## Start Supplied text

# Jefe Chico



## one legged wonder (Apr 19, 2011)

I paddle the chico beth and i love it. its kinda boring until you are in the edge of you comfort zone, then it is your best friend. I find that the hull is very forgiving, it boofs well and goes through holes nicely. i also like that it fits a smaller paddler so well, i have paddled other creek boats and i feel like i am swimming in the cock pits after being in my chico. down sides to the boat would be that its pretty slow. i def have to work to keep up when i am paddling with others. also it has no rales. it is textbook definition a full on displacement hull. coming from a burn you are going to miss your edges in the chico. it takes a different style of paddling to get it where you want it in the river. lots of upper body. but like i said i love mine. i keep saying that i am going to get a new boat but havent found one i like as much as my chico yet. 

 Heidi Jo


----------



## ednaout (Jun 3, 2005)

## End Supplied text
## Start Supplied data

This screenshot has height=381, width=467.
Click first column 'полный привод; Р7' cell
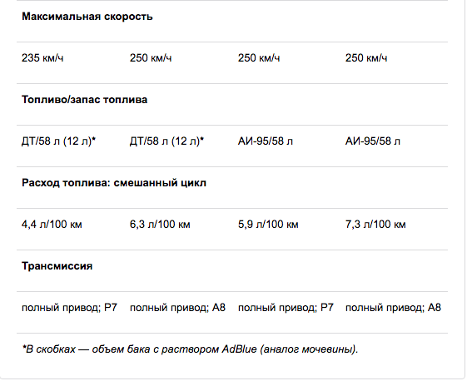[x=69, y=308]
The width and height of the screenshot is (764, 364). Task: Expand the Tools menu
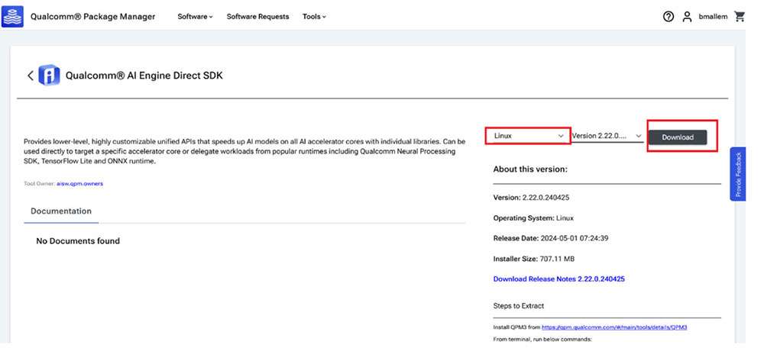pyautogui.click(x=314, y=17)
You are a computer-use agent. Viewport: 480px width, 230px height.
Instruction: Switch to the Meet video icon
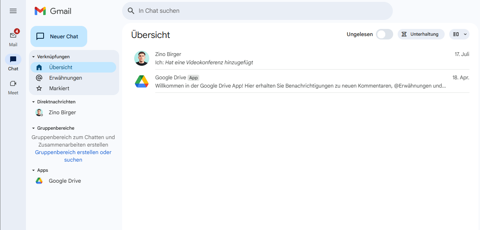pos(13,83)
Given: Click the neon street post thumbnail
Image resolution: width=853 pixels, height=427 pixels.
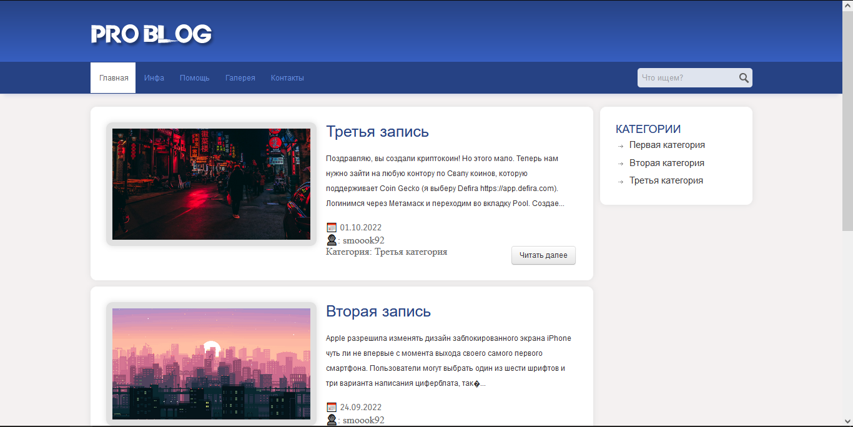Looking at the screenshot, I should pos(211,184).
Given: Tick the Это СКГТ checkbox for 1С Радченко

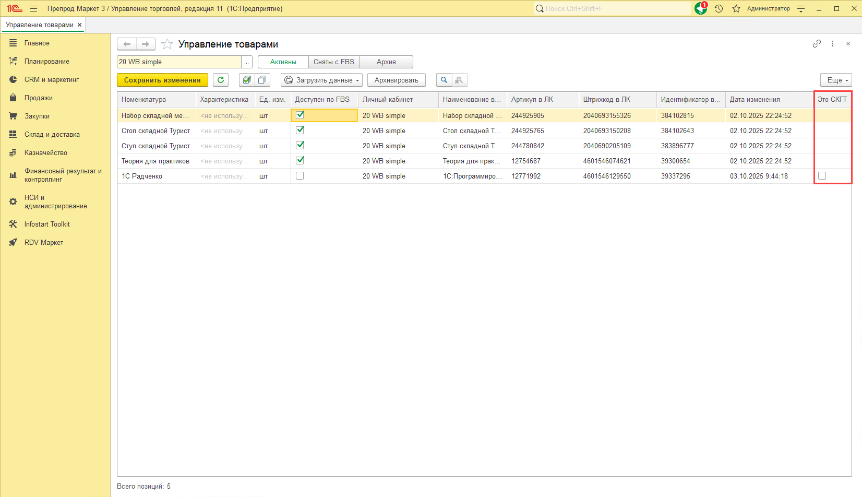Looking at the screenshot, I should pyautogui.click(x=822, y=176).
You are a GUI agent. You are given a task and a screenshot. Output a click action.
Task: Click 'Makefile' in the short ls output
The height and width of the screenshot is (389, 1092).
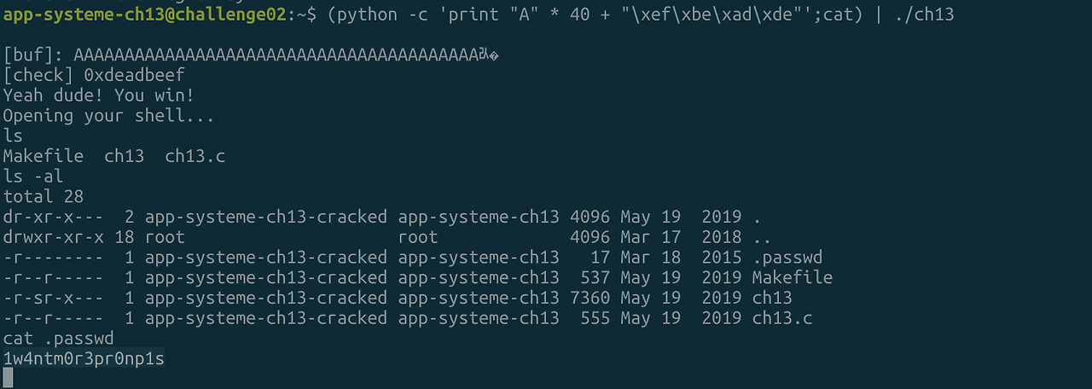44,156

## End Supplied data

(Directions for this task)
Answer these about the Jefe Chico thread:
1. On what date was the post by "one legged wonder" made?
2. What kind of hull does the post say the boat has?
3. What speed drawback does the post name?

(Task solution)
1. Apr 19, 2011.
2. A full-on displacement hull.
3. The boat is pretty slow, and the writer has to work to keep up when paddling with others.